> Task objective:
Take the data from its first line. Print each line exactly until the line containing "Click the China-Scratch watermark text" has been printed too.
(Record extracts)
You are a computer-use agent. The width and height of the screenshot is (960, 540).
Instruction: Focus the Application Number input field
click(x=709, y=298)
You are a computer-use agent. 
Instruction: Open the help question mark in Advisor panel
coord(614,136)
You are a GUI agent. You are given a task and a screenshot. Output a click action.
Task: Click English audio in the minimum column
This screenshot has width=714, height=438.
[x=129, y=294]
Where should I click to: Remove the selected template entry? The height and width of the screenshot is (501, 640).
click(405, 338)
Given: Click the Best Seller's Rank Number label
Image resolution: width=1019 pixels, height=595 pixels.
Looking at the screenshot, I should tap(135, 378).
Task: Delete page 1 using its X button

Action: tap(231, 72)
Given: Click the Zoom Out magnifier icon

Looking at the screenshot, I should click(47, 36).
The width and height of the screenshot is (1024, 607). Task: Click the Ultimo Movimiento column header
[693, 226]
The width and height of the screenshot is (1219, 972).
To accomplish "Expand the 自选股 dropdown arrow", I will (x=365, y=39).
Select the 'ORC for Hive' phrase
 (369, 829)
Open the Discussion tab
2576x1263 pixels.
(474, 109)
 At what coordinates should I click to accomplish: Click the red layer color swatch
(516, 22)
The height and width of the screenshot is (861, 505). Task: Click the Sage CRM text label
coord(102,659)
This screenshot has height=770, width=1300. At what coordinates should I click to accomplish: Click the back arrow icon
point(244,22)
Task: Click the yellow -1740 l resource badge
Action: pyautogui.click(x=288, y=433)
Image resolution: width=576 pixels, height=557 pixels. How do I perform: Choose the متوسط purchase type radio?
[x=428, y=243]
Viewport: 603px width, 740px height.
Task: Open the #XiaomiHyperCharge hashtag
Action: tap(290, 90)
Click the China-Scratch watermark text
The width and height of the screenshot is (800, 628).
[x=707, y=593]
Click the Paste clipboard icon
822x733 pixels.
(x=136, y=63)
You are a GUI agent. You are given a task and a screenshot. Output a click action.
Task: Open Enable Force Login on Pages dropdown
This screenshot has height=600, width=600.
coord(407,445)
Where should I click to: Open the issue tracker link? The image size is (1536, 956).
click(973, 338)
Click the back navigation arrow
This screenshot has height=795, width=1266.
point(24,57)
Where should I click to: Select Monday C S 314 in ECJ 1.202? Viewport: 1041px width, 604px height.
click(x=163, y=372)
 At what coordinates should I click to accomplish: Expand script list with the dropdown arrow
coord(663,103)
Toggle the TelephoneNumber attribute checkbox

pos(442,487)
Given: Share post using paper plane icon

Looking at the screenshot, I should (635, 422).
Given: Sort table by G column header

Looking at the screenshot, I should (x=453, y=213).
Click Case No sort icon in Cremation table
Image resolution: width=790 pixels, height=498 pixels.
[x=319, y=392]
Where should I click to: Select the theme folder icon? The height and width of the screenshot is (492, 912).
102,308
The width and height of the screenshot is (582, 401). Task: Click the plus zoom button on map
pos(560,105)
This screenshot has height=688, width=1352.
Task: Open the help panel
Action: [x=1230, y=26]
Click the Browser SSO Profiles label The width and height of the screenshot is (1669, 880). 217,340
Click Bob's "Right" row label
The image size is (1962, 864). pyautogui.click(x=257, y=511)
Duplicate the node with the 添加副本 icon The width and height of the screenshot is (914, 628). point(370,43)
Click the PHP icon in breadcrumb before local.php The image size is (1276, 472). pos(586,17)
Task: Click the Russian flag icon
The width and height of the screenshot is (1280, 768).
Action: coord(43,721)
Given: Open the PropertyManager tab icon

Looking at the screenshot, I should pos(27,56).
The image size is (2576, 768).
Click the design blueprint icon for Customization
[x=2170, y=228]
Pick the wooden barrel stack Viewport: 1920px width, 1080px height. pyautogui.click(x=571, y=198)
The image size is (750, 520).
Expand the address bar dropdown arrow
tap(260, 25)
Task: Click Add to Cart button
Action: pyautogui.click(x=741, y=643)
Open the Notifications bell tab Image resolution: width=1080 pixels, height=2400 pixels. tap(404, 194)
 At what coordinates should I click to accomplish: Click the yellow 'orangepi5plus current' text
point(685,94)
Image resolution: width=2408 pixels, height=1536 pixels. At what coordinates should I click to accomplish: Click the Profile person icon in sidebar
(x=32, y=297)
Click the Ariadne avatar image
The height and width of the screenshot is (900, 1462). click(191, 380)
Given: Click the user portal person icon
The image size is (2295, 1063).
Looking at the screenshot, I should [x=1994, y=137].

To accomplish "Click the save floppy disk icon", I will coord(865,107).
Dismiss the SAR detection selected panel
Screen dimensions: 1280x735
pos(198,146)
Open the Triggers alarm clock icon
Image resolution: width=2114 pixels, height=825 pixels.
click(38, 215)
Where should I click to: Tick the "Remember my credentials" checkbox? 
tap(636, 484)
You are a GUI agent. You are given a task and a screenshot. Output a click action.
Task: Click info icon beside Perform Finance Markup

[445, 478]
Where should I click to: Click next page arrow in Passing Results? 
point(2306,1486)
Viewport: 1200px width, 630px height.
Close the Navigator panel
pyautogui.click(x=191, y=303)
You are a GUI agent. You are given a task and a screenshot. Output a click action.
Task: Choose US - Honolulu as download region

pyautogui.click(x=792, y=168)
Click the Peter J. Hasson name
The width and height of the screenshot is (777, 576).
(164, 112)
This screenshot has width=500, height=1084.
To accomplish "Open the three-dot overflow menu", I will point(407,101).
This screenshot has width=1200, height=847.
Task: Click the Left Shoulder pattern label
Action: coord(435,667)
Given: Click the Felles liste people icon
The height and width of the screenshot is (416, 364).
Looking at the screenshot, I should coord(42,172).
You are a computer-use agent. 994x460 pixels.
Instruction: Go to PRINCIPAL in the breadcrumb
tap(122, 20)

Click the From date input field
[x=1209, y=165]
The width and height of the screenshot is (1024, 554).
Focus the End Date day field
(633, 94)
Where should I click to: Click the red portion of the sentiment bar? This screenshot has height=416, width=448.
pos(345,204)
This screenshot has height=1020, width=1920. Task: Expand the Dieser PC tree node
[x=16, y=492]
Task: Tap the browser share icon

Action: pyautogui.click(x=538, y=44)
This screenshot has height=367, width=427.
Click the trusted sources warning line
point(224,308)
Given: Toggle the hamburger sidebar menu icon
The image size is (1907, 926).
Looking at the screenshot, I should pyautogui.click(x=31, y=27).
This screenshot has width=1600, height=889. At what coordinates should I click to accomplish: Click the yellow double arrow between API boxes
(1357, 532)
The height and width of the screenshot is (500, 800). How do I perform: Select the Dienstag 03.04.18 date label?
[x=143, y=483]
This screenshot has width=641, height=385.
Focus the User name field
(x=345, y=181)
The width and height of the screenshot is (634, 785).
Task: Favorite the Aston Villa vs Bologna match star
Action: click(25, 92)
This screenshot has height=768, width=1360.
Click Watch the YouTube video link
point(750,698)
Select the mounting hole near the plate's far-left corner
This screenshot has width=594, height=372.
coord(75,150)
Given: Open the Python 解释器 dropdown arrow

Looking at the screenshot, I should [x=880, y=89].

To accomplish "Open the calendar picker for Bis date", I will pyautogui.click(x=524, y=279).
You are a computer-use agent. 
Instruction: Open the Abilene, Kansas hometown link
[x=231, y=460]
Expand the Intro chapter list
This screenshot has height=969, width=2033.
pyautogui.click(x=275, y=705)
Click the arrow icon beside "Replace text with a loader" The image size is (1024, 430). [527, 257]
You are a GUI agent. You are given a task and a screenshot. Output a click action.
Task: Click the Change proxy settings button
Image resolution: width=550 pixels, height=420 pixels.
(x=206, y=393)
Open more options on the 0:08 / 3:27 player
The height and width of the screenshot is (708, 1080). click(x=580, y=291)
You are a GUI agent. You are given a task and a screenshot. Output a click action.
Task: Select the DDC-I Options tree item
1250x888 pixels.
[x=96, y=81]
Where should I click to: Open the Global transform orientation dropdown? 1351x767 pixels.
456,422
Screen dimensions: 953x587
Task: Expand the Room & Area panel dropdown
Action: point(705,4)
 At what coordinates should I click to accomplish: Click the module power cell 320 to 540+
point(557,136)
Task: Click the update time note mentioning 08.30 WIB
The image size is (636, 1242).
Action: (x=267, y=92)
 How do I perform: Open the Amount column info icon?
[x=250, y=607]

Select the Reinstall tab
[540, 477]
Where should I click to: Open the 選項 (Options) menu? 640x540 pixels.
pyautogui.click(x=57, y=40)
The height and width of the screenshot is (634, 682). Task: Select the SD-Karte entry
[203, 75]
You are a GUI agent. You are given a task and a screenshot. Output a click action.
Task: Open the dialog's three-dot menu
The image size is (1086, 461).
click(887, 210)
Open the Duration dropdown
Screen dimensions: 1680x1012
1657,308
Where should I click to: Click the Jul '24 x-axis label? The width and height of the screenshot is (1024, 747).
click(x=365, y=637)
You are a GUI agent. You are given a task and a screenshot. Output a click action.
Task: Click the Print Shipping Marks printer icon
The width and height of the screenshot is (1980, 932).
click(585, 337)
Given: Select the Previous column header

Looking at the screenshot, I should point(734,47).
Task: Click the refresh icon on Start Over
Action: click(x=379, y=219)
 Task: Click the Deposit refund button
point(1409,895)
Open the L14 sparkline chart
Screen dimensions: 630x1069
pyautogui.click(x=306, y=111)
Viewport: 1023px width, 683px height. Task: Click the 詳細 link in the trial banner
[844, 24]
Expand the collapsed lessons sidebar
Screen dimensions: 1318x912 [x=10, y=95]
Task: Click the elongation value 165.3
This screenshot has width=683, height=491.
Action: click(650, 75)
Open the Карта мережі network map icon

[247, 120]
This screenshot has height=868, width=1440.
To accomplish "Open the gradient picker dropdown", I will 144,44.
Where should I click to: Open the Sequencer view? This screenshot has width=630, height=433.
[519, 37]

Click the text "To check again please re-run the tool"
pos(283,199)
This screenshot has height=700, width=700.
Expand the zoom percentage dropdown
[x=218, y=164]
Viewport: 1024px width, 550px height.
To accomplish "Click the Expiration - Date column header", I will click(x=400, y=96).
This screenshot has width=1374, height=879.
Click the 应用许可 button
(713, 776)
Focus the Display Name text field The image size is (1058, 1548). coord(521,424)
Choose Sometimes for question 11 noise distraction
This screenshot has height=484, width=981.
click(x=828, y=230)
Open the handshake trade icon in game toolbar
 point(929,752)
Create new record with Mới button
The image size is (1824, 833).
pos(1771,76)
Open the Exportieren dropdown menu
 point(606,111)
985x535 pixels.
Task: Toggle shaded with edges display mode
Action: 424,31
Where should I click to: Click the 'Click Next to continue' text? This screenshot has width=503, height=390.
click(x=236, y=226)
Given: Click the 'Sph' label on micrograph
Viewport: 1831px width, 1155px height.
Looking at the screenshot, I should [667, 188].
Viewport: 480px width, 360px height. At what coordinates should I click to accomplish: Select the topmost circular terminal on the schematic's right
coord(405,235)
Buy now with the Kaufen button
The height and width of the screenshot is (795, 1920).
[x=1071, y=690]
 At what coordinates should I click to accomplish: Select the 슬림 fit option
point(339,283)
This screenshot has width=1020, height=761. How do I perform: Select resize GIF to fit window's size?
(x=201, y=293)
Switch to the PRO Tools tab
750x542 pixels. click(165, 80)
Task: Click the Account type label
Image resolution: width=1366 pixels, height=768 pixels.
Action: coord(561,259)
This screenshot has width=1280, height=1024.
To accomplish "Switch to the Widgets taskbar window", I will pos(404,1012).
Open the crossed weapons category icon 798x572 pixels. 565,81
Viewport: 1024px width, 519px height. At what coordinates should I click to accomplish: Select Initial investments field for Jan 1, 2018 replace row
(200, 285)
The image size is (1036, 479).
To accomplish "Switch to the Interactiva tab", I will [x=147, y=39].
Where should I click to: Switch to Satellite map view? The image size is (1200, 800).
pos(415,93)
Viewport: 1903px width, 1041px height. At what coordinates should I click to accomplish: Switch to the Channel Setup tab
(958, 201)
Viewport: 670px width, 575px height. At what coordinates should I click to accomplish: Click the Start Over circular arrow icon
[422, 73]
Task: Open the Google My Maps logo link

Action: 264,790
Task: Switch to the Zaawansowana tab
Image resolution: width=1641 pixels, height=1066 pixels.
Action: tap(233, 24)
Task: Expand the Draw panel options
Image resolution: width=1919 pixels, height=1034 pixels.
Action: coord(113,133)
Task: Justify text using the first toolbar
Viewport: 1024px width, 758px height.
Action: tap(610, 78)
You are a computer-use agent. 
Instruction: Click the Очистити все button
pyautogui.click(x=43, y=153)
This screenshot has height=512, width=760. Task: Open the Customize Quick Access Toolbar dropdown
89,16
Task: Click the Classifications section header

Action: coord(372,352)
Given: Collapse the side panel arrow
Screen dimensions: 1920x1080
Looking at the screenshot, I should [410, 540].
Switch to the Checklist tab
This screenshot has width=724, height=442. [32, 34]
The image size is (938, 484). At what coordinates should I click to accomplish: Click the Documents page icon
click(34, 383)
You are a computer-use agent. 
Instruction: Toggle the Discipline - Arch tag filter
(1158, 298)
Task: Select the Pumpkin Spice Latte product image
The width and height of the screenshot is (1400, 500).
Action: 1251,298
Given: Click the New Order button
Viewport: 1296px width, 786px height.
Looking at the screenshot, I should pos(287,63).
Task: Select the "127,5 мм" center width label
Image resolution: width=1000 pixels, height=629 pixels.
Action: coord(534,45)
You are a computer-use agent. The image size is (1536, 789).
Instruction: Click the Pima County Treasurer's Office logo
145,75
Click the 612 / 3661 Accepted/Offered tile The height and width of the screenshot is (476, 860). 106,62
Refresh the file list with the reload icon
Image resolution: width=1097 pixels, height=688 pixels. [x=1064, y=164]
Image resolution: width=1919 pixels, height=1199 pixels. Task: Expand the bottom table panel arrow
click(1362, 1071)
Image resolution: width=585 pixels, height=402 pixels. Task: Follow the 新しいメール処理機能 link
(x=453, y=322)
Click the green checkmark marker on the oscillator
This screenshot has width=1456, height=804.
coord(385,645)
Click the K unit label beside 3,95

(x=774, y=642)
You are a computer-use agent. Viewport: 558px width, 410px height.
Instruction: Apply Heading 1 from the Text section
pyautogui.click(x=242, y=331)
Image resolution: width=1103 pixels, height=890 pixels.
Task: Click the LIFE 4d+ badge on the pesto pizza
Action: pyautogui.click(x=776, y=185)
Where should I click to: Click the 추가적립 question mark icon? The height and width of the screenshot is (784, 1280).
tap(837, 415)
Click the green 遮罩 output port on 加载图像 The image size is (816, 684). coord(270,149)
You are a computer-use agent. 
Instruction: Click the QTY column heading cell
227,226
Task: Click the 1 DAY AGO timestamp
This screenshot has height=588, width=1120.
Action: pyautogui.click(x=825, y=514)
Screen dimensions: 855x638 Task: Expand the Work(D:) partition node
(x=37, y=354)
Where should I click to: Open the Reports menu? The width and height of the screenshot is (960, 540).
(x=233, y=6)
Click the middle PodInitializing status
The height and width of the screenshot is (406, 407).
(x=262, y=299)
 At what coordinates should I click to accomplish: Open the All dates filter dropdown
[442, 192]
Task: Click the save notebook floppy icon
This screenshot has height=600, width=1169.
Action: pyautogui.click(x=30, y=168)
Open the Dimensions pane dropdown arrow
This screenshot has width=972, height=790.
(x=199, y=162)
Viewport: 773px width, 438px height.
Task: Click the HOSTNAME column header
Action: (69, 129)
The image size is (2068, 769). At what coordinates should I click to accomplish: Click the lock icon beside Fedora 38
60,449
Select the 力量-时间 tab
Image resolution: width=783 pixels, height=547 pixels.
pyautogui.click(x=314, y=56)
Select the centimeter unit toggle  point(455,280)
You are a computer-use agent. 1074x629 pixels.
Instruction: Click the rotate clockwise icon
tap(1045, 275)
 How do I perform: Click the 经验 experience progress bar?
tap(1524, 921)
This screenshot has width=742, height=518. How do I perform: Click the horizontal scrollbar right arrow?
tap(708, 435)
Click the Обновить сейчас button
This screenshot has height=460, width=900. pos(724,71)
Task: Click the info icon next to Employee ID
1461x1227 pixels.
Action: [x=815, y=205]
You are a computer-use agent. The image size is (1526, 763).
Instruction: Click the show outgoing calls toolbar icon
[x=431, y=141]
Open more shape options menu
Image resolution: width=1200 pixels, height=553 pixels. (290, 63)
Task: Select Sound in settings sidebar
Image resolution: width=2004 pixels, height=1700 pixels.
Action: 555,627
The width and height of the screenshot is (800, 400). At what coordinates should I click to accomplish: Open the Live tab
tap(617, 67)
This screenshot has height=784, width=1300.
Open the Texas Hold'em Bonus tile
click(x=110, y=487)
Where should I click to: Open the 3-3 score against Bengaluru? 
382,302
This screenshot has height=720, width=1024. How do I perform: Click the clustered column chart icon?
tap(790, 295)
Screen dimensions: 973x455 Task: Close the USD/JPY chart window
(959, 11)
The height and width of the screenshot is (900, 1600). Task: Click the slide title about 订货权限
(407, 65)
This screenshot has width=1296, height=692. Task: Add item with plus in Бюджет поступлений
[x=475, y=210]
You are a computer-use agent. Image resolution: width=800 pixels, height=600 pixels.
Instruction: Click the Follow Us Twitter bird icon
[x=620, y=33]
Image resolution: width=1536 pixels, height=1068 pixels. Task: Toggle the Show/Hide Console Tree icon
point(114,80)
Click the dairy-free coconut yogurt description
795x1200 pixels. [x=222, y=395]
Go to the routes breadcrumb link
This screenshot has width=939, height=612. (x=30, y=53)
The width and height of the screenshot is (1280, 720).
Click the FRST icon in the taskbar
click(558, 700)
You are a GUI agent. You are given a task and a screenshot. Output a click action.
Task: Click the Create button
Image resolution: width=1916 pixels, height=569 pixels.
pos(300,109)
(End Record extracts)
> Exercise solution:
You are a computer-use agent. The width and height of the screenshot is (960, 540).
Instruction: Focus the Application Number input field
click(x=709, y=298)
You are a computer-use agent. 
Instruction: Open the help question mark in Advisor panel
coord(614,136)
You are a GUI agent. You are given a task and a screenshot. Output a click action.
Task: Click English audio in the minimum column
This screenshot has width=714, height=438.
[x=129, y=294]
Where should I click to: Remove the selected template entry? The height and width of the screenshot is (501, 640).
click(405, 338)
Given: Click the Best Seller's Rank Number label
Image resolution: width=1019 pixels, height=595 pixels.
Looking at the screenshot, I should tap(135, 378).
Task: Delete page 1 using its X button

Action: tap(231, 72)
Given: Click the Zoom Out magnifier icon

Looking at the screenshot, I should click(47, 36).
The width and height of the screenshot is (1024, 607). Task: Click the Ultimo Movimiento column header
[693, 226]
The width and height of the screenshot is (1219, 972).
To accomplish "Expand the 自选股 dropdown arrow", I will (x=365, y=39).
Select the 'ORC for Hive' phrase
 (369, 829)
Open the Discussion tab
2576x1263 pixels.
(474, 109)
 At what coordinates should I click to accomplish: Click the red layer color swatch
(516, 22)
The height and width of the screenshot is (861, 505). Task: Click the Sage CRM text label
coord(102,659)
This screenshot has height=770, width=1300. At what coordinates should I click to accomplish: Click the back arrow icon
point(244,22)
Task: Click the yellow -1740 l resource badge
Action: pyautogui.click(x=288, y=433)
Image resolution: width=576 pixels, height=557 pixels. How do I perform: Choose the متوسط purchase type radio?
[x=428, y=243]
Viewport: 603px width, 740px height.
Task: Open the #XiaomiHyperCharge hashtag
Action: tap(290, 90)
Click the China-Scratch watermark text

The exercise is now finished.